**Entries supplied:**

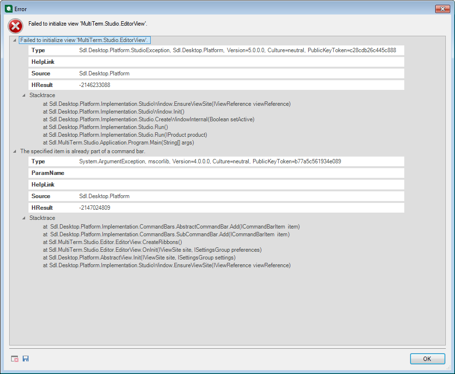Screen dimensions: 455x374
Task: Click the HResult value -2147024809
Action: point(95,208)
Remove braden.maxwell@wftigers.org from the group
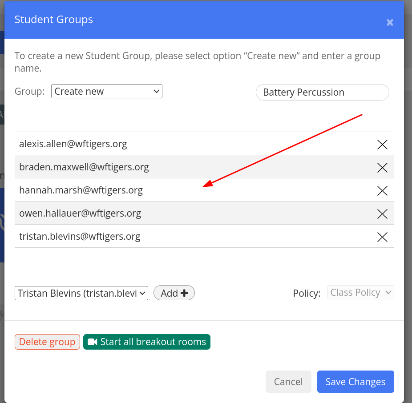The width and height of the screenshot is (412, 403). point(382,168)
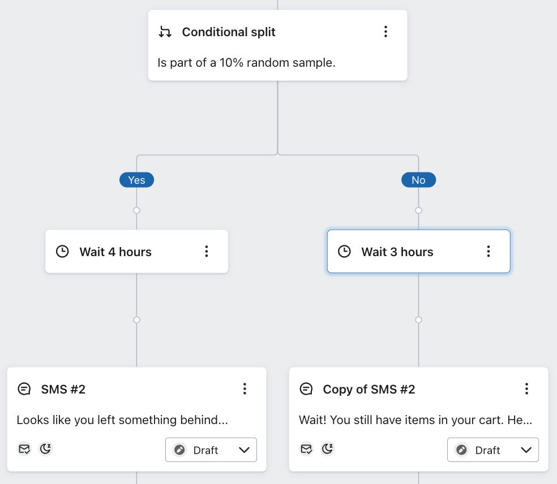Screen dimensions: 557x484
Task: Click the Conditional split branch icon
Action: coord(165,32)
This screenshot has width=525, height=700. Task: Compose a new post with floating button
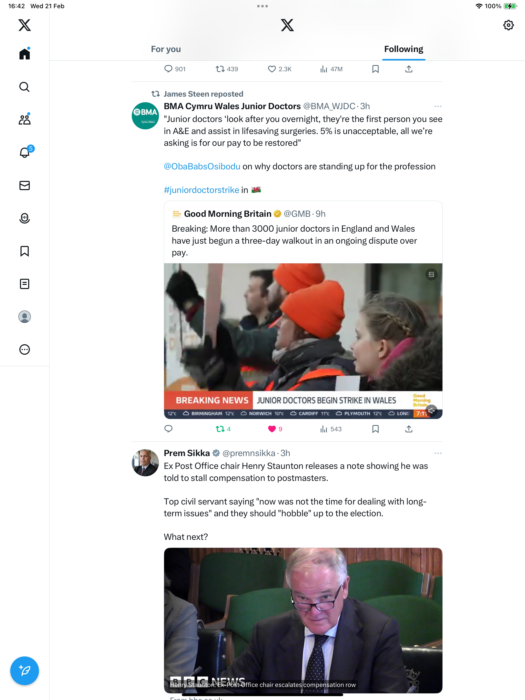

**Exercise goal:**
Please write out, word for word, each line from the one with "Remove braden.maxwell@wftigers.org from" to the last line of the data, keeping both ends and omitting pictures.

**Answer:**
Remove braden.maxwell@wftigers.org from the group
The width and height of the screenshot is (412, 403). point(382,168)
Screen dimensions: 557x484
Task: Click the Conditional split branch icon
Action: coord(165,32)
This screenshot has width=525, height=700. Task: Compose a new post with floating button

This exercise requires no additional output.